Case in point: Procter & Gamble (PG), which shed 4% today after the company announced that it's just not delivering on the metrics that matter. Cramer said in the consumer packaged good space the metric that matters is organic growth, sales that stem from genuine home-brewed innovation. On that metric, Procter delivered only 1% this quarter while rival Mondelez (MDLZ) delivered 4% growth, which is why Mondelez shares popped a quick 5%.

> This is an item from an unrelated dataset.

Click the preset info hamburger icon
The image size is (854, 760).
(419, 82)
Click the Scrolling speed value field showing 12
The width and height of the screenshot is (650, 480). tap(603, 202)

Facebook could earn $3.75 a share in 2017 and is growing at 30% a year. That means that Cramer, along with most money managers, would be willing to pay twice the growth rate, or 60 times those 2017 earnings, which puts a price on Facebook at $225 a share for what today the "morons" were selling for $95 a share. That's emotion, Cramer said, not investing. Even at half that growth rate, Facebook is easily worth $112 a share.

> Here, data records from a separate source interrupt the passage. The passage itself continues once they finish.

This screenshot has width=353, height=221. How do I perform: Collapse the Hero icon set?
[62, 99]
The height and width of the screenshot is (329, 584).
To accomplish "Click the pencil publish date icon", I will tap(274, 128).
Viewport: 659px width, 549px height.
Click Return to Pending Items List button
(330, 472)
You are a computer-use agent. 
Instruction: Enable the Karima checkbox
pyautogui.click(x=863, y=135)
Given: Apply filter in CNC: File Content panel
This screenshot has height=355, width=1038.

Speaking of emotion, let's talk about Whole Foods Market (WFM), which fell by 11.6% today as same-store sales decelerated to just 1%. Rival Kroger (KR) has accelerating same-store sales of 5%. Yet, Whole Foods still trades at 19 times earnings, compared to Kroger at just 18 times earnings. "That makes no sense," Cramer concluded. Whole Foods deserved to fall, and should fall even more.
Executive Decision: David DeWalt
For his "Executive Decision" segment, Cramer spoke with David DeWalt, chairman and CEO of FireEye (FEYE - Get Report), the cybersecurity company with shares that have rallied 10% since Cramer last checked in back in May.
DeWalt said FireEye had another strong quarter with top line growth of 57% and was able to diversify its offerings both in different industries and geographies this quarter. The best is yet to come, he said.
When asked about competition from rivals like Palo Alto Networks (PANW), DeWalt explained the two companies have different offerings and really don't compete head to head. He said there's plenty of room for both companies to do well.
DeWalt also offered some clarity on FireEye's recent certification from the Department of Homeland Security. He said the certification, which FireEye was the first company to receive, offers it legal protection from breaches caused by acts of terror. DeWalt said this is important because as the cybersecurity industry grows, it needs things like cyber-insurance and strong partnerships with companies and government agencies.
Finally, DeWalt commented on FireEye's recent CFO departure by saying the outgoing CFO had more startup and growth experience, and now that FireEye is maturing it is bringing in new board members and leadership with the experience needed for this stage of the company's growth.